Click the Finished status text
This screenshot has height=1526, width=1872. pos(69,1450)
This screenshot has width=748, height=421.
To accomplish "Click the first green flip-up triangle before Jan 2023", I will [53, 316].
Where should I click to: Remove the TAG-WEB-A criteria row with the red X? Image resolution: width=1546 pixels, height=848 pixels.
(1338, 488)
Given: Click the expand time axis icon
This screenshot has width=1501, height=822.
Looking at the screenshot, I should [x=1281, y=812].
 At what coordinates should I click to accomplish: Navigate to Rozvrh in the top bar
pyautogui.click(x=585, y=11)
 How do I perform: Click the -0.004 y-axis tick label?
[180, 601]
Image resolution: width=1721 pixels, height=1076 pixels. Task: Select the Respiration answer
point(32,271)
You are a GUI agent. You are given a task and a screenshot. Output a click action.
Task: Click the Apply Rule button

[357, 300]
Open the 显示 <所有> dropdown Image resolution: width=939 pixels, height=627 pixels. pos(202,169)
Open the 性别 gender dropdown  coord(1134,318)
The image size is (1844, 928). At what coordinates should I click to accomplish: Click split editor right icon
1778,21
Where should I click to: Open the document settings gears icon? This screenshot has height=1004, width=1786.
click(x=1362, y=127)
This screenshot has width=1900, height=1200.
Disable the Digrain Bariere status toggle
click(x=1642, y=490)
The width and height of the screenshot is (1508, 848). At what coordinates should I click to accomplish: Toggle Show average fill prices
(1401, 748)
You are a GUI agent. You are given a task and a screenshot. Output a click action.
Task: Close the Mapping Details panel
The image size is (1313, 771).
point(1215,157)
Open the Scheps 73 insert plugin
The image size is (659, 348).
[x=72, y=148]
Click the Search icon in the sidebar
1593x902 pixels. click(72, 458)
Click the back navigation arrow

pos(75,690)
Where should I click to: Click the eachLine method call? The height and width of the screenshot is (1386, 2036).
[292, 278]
************
## Work task
The response must contain exactly the lines from the one with "Open the 显示" through the last line of the material above, both ends included, and no others.

## Answer for this exercise
Open the 显示 <所有> dropdown Image resolution: width=939 pixels, height=627 pixels. pos(202,169)
Open the 性别 gender dropdown  coord(1134,318)
The image size is (1844, 928). At what coordinates should I click to accomplish: Click split editor right icon
1778,21
Where should I click to: Open the document settings gears icon? This screenshot has height=1004, width=1786.
click(x=1362, y=127)
This screenshot has width=1900, height=1200.
Disable the Digrain Bariere status toggle
click(x=1642, y=490)
The width and height of the screenshot is (1508, 848). At what coordinates should I click to accomplish: Toggle Show average fill prices
(1401, 748)
You are a GUI agent. You are given a task and a screenshot. Output a click action.
Task: Close the Mapping Details panel
The image size is (1313, 771).
point(1215,157)
Open the Scheps 73 insert plugin
The image size is (659, 348).
[x=72, y=148]
Click the Search icon in the sidebar
1593x902 pixels. click(72, 458)
Click the back navigation arrow

pos(75,690)
Where should I click to: Click the eachLine method call? The height and width of the screenshot is (1386, 2036).
[292, 278]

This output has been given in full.